• **Goal of the exercise**: From the first line to the last, reproduce the data exactly.

+++ Dataset +++

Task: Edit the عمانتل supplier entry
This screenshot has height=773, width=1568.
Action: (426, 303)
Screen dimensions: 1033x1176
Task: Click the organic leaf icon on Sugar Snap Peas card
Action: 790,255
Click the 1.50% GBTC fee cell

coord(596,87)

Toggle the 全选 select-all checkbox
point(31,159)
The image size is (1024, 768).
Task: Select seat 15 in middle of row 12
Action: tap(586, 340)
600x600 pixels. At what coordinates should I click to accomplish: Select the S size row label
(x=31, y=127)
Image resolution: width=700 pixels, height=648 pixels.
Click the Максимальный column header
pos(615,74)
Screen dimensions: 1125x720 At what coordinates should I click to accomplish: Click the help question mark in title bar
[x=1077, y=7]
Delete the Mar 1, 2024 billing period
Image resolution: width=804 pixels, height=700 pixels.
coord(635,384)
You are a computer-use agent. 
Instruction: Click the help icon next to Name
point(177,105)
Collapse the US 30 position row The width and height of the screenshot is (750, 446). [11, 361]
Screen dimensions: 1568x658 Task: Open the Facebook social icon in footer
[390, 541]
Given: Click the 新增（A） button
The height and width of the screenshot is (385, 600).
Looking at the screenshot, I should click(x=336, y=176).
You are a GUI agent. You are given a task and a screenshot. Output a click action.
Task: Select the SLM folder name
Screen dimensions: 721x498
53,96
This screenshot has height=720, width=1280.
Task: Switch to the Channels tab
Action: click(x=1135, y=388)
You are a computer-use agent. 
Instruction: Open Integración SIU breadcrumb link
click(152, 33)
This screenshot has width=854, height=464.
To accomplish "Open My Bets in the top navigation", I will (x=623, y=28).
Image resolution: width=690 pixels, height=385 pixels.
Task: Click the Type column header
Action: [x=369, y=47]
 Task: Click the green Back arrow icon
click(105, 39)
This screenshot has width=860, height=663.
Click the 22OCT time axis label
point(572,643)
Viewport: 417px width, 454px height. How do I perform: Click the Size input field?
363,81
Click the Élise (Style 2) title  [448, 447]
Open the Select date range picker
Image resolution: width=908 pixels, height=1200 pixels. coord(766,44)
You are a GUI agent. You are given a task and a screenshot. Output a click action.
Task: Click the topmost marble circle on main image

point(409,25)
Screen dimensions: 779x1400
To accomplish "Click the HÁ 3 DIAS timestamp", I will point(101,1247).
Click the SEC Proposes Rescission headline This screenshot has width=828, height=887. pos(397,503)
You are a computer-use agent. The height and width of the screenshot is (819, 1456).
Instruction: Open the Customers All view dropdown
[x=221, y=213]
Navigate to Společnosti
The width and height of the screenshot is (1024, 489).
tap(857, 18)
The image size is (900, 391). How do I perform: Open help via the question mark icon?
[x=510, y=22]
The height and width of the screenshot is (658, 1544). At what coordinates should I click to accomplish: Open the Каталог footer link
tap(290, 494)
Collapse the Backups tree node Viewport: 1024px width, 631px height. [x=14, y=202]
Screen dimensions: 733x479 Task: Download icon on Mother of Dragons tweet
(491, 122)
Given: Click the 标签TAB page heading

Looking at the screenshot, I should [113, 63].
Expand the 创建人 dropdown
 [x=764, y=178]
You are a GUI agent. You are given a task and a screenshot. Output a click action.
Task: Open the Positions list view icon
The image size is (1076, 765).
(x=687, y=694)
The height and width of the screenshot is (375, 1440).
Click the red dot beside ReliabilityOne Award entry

+++

• **Exercise result**:
Task: Edit the عمانتل supplier entry
This screenshot has height=773, width=1568.
Action: (426, 303)
Screen dimensions: 1033x1176
Task: Click the organic leaf icon on Sugar Snap Peas card
Action: 790,255
Click the 1.50% GBTC fee cell

coord(596,87)

Toggle the 全选 select-all checkbox
point(31,159)
The image size is (1024, 768).
Task: Select seat 15 in middle of row 12
Action: tap(586, 340)
600x600 pixels. At what coordinates should I click to accomplish: Select the S size row label
(x=31, y=127)
Image resolution: width=700 pixels, height=648 pixels.
Click the Максимальный column header
pos(615,74)
Screen dimensions: 1125x720 At what coordinates should I click to accomplish: Click the help question mark in title bar
[x=1077, y=7]
Delete the Mar 1, 2024 billing period
Image resolution: width=804 pixels, height=700 pixels.
coord(635,384)
You are a computer-use agent. 
Instruction: Click the help icon next to Name
point(177,105)
Collapse the US 30 position row The width and height of the screenshot is (750, 446). [11, 361]
Screen dimensions: 1568x658 Task: Open the Facebook social icon in footer
[390, 541]
Given: Click the 新增（A） button
The height and width of the screenshot is (385, 600).
Looking at the screenshot, I should click(x=336, y=176).
You are a GUI agent. You are given a task and a screenshot. Output a click action.
Task: Select the SLM folder name
Screen dimensions: 721x498
53,96
This screenshot has height=720, width=1280.
Task: Switch to the Channels tab
Action: click(x=1135, y=388)
You are a computer-use agent. 
Instruction: Open Integración SIU breadcrumb link
click(152, 33)
This screenshot has width=854, height=464.
To accomplish "Open My Bets in the top navigation", I will (x=623, y=28).
Image resolution: width=690 pixels, height=385 pixels.
Task: Click the Type column header
Action: [x=369, y=47]
 Task: Click the green Back arrow icon
click(105, 39)
This screenshot has width=860, height=663.
Click the 22OCT time axis label
point(572,643)
Viewport: 417px width, 454px height. How do I perform: Click the Size input field?
363,81
Click the Élise (Style 2) title  [448, 447]
Open the Select date range picker
Image resolution: width=908 pixels, height=1200 pixels. coord(766,44)
You are a GUI agent. You are given a task and a screenshot. Output a click action.
Task: Click the topmost marble circle on main image

point(409,25)
Screen dimensions: 779x1400
To accomplish "Click the HÁ 3 DIAS timestamp", I will point(101,1247).
Click the SEC Proposes Rescission headline This screenshot has width=828, height=887. pos(397,503)
You are a computer-use agent. The height and width of the screenshot is (819, 1456).
Instruction: Open the Customers All view dropdown
[x=221, y=213]
Navigate to Společnosti
The width and height of the screenshot is (1024, 489).
tap(857, 18)
The image size is (900, 391). How do I perform: Open help via the question mark icon?
[x=510, y=22]
The height and width of the screenshot is (658, 1544). At what coordinates should I click to accomplish: Open the Каталог footer link
tap(290, 494)
Collapse the Backups tree node Viewport: 1024px width, 631px height. [x=14, y=202]
Screen dimensions: 733x479 Task: Download icon on Mother of Dragons tweet
(491, 122)
Given: Click the 标签TAB page heading

Looking at the screenshot, I should [113, 63].
Expand the 创建人 dropdown
 [x=764, y=178]
You are a GUI agent. You are given a task and a screenshot. Output a click action.
Task: Open the Positions list view icon
The image size is (1076, 765).
(x=687, y=694)
The height and width of the screenshot is (375, 1440).
Click the red dot beside ReliabilityOne Award entry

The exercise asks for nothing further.